Start of Document text

18. A method for treating a human body, wherein the microcapsule
manufactured by the method according to claim 9 is injected into
parts of a human body by an injector, a catheter or an
operation.
19. A method for preparing an emulsion comprising the steps of:
allowing a continuous phase material to flow through a
microchannel; allowing a polyelectrolyte solution as a disperse
phase to flow through another microchannel, the microchannels being
joined with each other to allow the continuous phase and the
disperse phase to join in a state of a laminar flow; and thereafter
reducing the flow rate of the continuous phase and the disperse
phase in a dramatic way so as to prepare an emulsion which contains
the polyelectrolyte solution as a disperse phase having a uniform
diameter.
20. A manufacturing method for microcapsules comprising the steps
of: preparing an emulsion which contains a polyelectrolyte solution
as a disperse phase having a uniform diameter and a continuous
phase; demulsifying the emulsion; and contacting the
polyelectrolyte solution as a disperse phase with a polyelectrolyte
solution having a reverse electric charge to the polyelectrolyte
solution as a disperse phase or a polyvalent ion solution at the
same time as the demulsifying step so as to form a gel layer made
of a polyelectrolyte complex around fine particles of the
polyelectrolyte solution as a disperse phase by a polyelectrolyte
reaction.

End of Document text
Start of Input data

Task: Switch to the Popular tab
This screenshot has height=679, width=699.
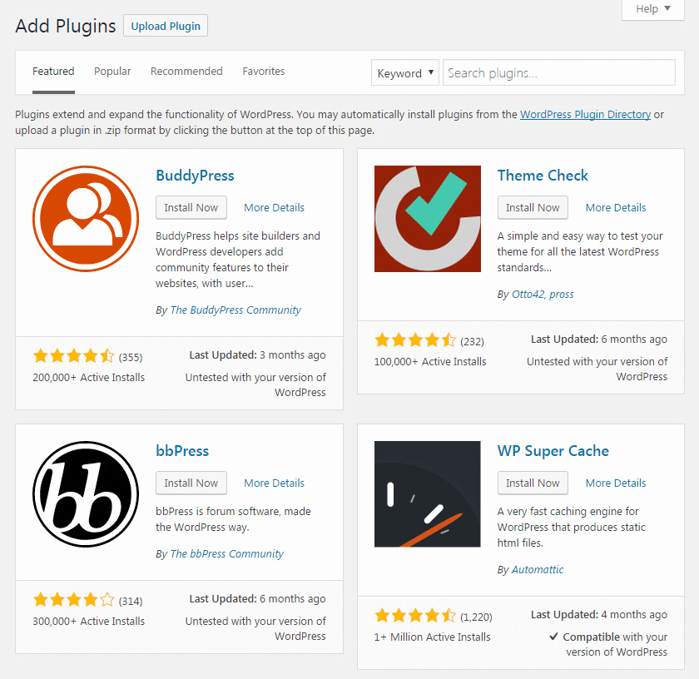Action: 112,71
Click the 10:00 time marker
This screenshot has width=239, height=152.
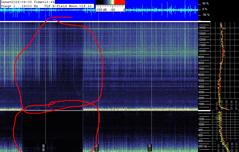(x=96, y=147)
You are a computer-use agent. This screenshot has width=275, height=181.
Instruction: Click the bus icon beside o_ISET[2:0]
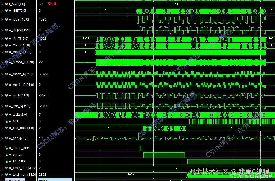point(6,11)
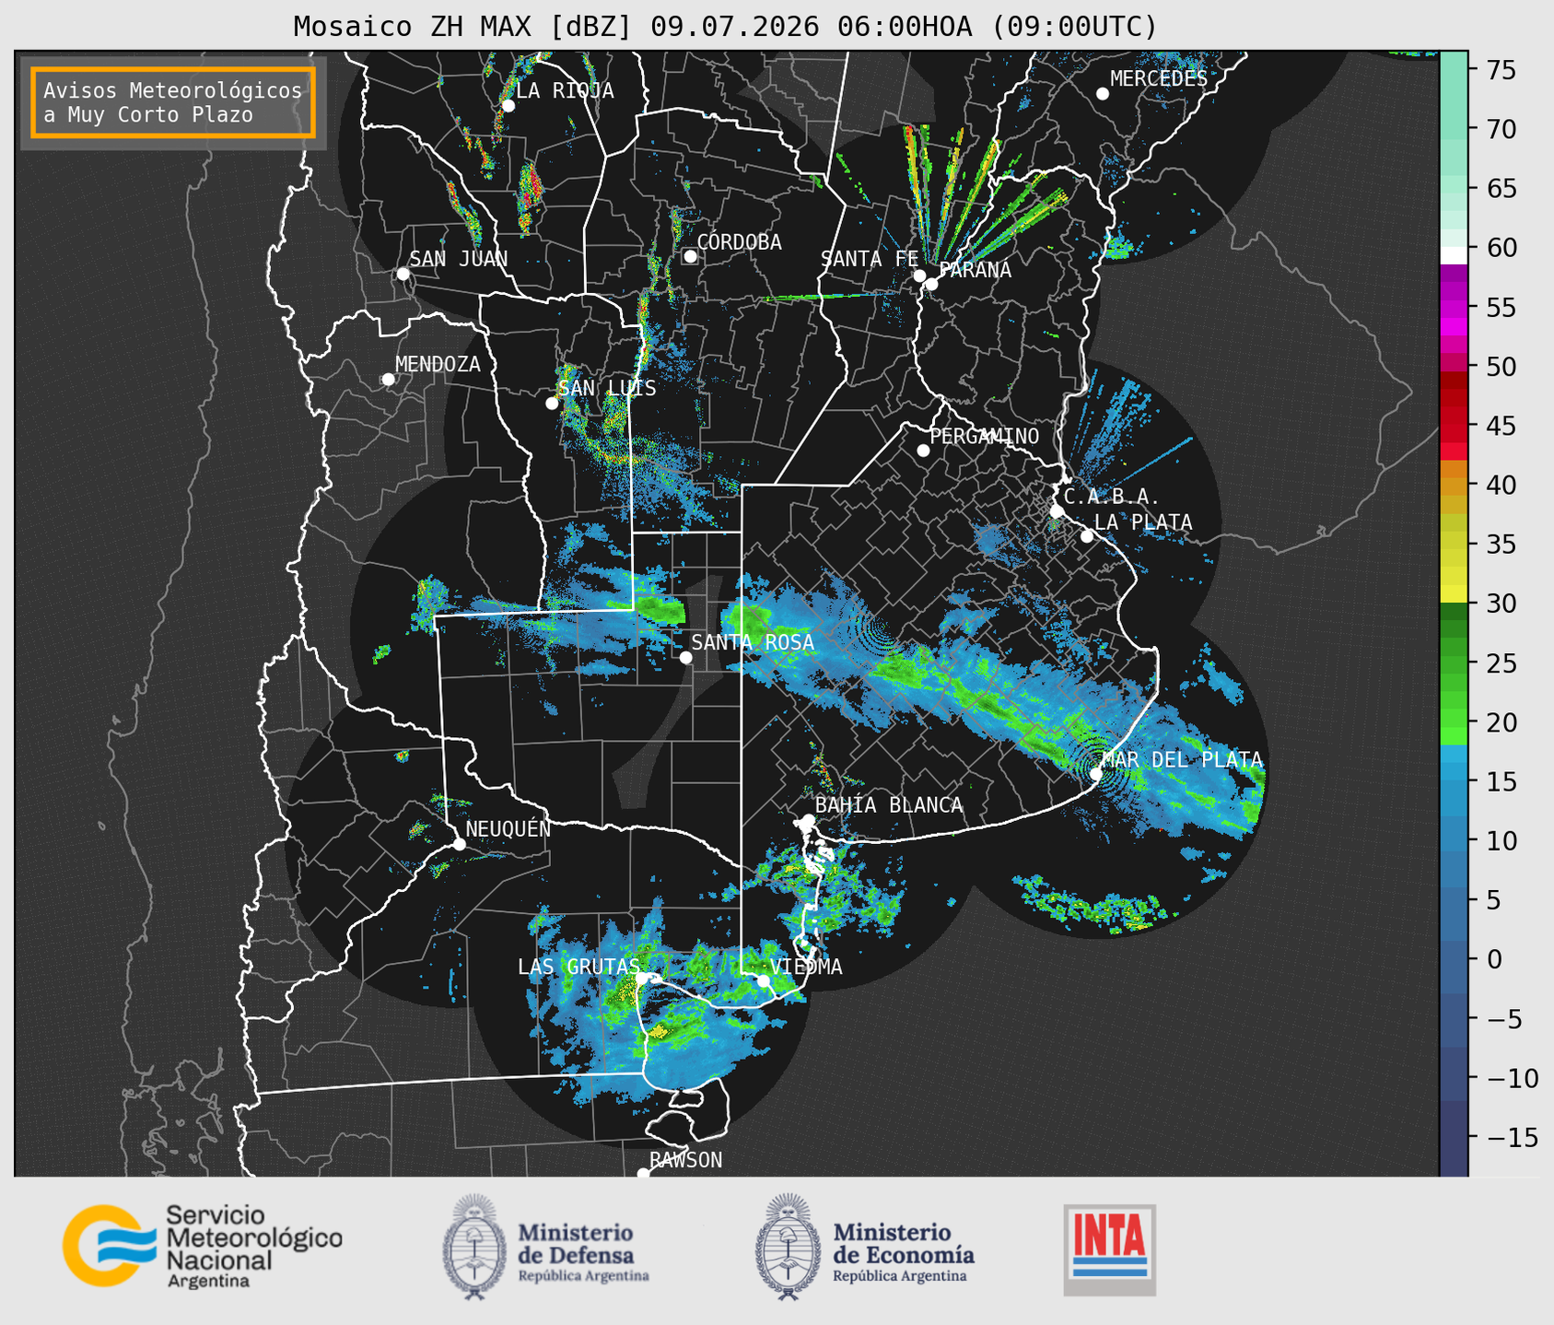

End of Input data

= Exercise prompt =
Answer these questions about the claims on microcapsule and emulsion methods:
1. By what means does claim 18 say the microcapsule is injected into parts of a human body?
2. According to claim 19, what is done to the flow rate of the continuous phase and the disperse phase after they join in a laminar flow?
3. What does claim 20 say the gel layer is made of?

= Solved problem =
1. It is injected by an injector, a catheter or an operation.
2. The flow rate is reduced in a dramatic way.
3. The gel layer is made of a polyelectrolyte complex.